#été2023 #05bis | faire la française

l’instit
Je passe devant la boutique tous les jours institutrice à l’école un peu plus loin on voit toute la ville au lycée il y a un prof qui fait venir des films de France il leur montre Godard Bunuel c’est super pour l’avenir des enfants de colons mais les autres tu crois qu’il leur parle de cinéma africain j’aimerais faire ça avec mes gosses solina guitare électrique valiha je chante dans les fêtes de village un petit orchestre mes élèves ils ne peuvent pas acheter des disques certains ont à peine de quoi manger je leur dis de venir peu le font point rouge toute petite elle était obnubilée de bien se tenir à la française et là 20 ans plus tard elle me raconte son histoire de manque de repères de manque de musique elle sait peu qui elle est

point rouge
quand on était gosses celle qui est devenue l’instit me remontait les bretelles mais qu’est-ce que t’as à vouloir jouer la française tu crois que tu vas y gagner quoi à les singer je l’aimais pas quand elle disait ça parce que mes parents étaient sûrs que c’était ça qu’il fallait faire elle disait bosse à l’école apprends tout ce que tu peux mais laisse tomber cette façon de marcher droit de t’habiller en parisienne de pacotille mets ton sari amuse toi de ton point rouge entre les yeux t’es belle mes parents leur rêve c’était que je devienne une petite sylvie ils se rendaient pas compte les pauvres que j’aurais pu marcher sur l’eau ce qui importe c’est la couleur de la peau de tes pieds grâce à elle l’instit je suis entrée dans cette boutique et je commence à me sentir un peu moi

johnny
C’est mon lieu ma vie j’arrive de bonne heure ça m’oblige à me tenir au courant savoir ce qui se passe j’en sais presque autant sur olivier messiaen que sur rakoto frah l’instit je la vois passer elle me demande ce qu’il y a de nouveau je ne sais pas si c’est pour les enfants de l’école ou pour l’orchestre de son frère ils ont du succès dans les bals du coin demande lui ce qu’elle pense de ce groupe de jeunes frères et sœurs qui cartonnent en France ils passent à l’olympia les surfs ils s’appellent succès ici succès là-bas comment tu te sors de ça avant un des garçons passait des après midi dans les pochettes de disques rêvait devant les affiches de johnny sylvie petula ils ne viennent plus

l’expat
Je la vois depuis longtemps dans le village la semaine tenue de travail robe ou pantalon et le week end traditionnel chapeau parfois comme elle habite en bas elle passe devant la maison pour attraper le taxi brousse cet après midi chez le disquaire c’est la première fois que nous nous parlons elle parle un français superbe mais ce n’est pas une gentille elle ne fait rien pour saluer moi non plus d’ailleurs là en bas près des rizières elle doit côtoyer la misère rizière minuscule métayer certainement un ou deux zébus maisonnette en terre elle dit qu’elle est instit ici elle s’occupe du centre de vaccination son mari fait des réunions sûr qu’ils ne parlent pas de jolie musique ni de culture des fleurs ils rêvent un pays différent et nous ses voisins on n’en est pas

A propos de bernard dudoignon

Ne pas laisser filer le temps, ne pas tout perdre, qu'il reste quelque chose.

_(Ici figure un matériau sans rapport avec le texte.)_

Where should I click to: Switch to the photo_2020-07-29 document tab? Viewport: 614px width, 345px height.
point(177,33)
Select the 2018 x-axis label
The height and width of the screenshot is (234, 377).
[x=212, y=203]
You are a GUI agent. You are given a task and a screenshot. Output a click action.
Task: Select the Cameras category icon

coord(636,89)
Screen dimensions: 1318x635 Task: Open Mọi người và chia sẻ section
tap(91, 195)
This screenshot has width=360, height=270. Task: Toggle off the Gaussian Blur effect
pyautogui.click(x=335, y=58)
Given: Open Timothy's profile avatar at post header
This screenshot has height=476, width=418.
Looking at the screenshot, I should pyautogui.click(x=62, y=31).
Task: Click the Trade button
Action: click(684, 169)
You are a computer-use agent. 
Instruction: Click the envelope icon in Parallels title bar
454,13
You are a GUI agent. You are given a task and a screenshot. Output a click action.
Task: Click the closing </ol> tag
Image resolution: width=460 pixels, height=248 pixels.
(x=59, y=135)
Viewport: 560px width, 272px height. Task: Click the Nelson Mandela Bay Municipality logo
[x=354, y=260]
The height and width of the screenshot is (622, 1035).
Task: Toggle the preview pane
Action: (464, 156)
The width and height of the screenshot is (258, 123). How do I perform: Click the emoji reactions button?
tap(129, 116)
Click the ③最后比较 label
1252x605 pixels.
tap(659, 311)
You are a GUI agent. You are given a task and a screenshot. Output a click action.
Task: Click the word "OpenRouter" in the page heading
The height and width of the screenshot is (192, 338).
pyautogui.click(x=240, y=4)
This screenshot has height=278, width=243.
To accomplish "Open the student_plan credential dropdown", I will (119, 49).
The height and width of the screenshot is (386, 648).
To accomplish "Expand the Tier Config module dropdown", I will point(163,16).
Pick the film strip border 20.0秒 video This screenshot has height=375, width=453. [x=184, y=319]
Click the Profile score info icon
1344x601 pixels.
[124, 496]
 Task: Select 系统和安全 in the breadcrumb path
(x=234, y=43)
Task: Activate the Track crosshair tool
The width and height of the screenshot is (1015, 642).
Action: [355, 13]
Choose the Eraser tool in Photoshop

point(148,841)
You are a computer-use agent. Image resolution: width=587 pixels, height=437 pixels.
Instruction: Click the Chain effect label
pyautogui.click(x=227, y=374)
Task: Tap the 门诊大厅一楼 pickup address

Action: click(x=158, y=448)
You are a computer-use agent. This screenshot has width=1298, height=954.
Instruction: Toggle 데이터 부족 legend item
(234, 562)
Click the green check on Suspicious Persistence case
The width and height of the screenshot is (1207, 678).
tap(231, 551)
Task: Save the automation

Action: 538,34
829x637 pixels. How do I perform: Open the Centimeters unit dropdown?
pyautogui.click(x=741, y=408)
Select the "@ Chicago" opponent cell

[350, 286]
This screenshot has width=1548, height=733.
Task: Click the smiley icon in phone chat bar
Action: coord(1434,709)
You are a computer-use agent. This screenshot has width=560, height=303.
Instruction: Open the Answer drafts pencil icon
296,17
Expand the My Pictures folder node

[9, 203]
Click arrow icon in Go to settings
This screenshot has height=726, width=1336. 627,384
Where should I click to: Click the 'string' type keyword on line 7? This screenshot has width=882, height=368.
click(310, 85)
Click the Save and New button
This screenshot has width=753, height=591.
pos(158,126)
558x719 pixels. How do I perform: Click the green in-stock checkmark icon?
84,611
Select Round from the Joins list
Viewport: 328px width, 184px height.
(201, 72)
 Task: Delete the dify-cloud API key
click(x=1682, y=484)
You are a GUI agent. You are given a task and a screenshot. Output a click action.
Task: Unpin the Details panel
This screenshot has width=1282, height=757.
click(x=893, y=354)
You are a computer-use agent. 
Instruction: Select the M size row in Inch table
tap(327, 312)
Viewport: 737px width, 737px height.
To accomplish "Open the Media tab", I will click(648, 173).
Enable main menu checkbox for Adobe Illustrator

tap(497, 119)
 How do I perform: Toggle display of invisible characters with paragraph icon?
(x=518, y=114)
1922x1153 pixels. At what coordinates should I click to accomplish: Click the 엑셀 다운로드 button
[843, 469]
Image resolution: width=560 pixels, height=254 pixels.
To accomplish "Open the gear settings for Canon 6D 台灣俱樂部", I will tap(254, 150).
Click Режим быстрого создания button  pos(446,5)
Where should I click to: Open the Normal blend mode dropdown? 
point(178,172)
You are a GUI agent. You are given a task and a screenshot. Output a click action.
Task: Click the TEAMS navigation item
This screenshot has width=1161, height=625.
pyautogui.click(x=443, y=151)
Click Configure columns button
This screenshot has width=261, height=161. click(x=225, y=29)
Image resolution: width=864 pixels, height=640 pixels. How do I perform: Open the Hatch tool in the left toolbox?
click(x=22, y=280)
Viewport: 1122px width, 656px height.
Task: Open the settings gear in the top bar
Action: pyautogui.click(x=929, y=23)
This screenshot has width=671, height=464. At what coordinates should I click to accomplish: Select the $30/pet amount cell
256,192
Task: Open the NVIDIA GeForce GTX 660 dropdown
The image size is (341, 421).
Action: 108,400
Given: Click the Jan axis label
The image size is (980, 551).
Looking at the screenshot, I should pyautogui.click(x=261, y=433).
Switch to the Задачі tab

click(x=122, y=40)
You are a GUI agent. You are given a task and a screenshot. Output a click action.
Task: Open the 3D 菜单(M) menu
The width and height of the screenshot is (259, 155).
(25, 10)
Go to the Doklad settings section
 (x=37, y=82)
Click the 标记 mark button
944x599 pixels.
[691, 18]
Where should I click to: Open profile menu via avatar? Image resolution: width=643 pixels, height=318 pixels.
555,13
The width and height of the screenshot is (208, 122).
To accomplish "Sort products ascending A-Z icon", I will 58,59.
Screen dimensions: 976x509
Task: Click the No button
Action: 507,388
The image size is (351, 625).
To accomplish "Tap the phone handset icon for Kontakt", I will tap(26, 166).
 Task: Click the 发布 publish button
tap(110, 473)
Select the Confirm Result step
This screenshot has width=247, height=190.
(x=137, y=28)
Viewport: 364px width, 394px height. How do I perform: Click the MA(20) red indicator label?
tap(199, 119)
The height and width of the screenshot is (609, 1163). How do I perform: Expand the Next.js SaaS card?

Vanité inouïe.

5 commentaires à propos de “#été2023 #05bis | faire la française”

  1. C’est étrange, ces blocs de lumière dans lesquels se révèlent des brins d’histoires. Étrange et questionnant. Envie d’en savoir plus.

    • Merci Jean Luc. Je tâtonne, je bricole avec les consignes. J’ai l’impression que ça prend corps mais tu as raison : voyons la suite de ces brins d’histoires. .

    • où va tout ça, je n’en ai pas la moindre idée. Envie de parler de décolonisation, de moi comme enfant de la colonisation. On va voir. Si vous remontez le fil très loin, vous trouverez Cherchell Zeralda l’aviateur le cimetière d’Ivry, ça vient de chez vous, points communs nourrissants.